==== Extracted entries ====

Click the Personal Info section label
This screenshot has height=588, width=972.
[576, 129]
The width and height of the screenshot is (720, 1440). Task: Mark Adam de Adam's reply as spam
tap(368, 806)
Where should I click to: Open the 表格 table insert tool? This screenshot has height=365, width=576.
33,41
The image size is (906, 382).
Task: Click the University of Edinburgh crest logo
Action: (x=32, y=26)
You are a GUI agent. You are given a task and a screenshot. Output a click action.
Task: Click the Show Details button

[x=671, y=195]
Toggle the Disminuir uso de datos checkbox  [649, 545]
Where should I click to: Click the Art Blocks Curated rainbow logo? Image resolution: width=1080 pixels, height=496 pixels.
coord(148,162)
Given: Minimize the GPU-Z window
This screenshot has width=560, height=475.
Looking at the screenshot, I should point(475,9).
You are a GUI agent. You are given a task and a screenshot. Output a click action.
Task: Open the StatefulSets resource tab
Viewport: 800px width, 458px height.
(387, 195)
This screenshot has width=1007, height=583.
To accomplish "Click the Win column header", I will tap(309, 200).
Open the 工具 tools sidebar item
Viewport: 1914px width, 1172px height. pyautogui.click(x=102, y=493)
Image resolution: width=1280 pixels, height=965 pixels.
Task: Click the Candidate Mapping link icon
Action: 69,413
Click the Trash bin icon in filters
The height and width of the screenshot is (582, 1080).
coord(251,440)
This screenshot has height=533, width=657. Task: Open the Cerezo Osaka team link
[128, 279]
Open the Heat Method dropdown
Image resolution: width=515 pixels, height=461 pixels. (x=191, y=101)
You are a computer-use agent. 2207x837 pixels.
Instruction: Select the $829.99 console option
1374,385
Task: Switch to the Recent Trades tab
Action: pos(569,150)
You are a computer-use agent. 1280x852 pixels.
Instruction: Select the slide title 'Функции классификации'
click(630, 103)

====

Set down, exactly and without anything extra, every line from the one that contains "Task: Open the StatefulSets resource tab" through the final line of the material.

Worked solution →
Task: Open the StatefulSets resource tab
Viewport: 800px width, 458px height.
(387, 195)
This screenshot has width=1007, height=583.
To accomplish "Click the Win column header", I will tap(309, 200).
Open the 工具 tools sidebar item
Viewport: 1914px width, 1172px height. pyautogui.click(x=102, y=493)
Image resolution: width=1280 pixels, height=965 pixels.
Task: Click the Candidate Mapping link icon
Action: 69,413
Click the Trash bin icon in filters
The height and width of the screenshot is (582, 1080).
coord(251,440)
This screenshot has height=533, width=657. Task: Open the Cerezo Osaka team link
[128, 279]
Open the Heat Method dropdown
Image resolution: width=515 pixels, height=461 pixels. (x=191, y=101)
You are a computer-use agent. 2207x837 pixels.
Instruction: Select the $829.99 console option
1374,385
Task: Switch to the Recent Trades tab
Action: pos(569,150)
You are a computer-use agent. 1280x852 pixels.
Instruction: Select the slide title 'Функции классификации'
click(630, 103)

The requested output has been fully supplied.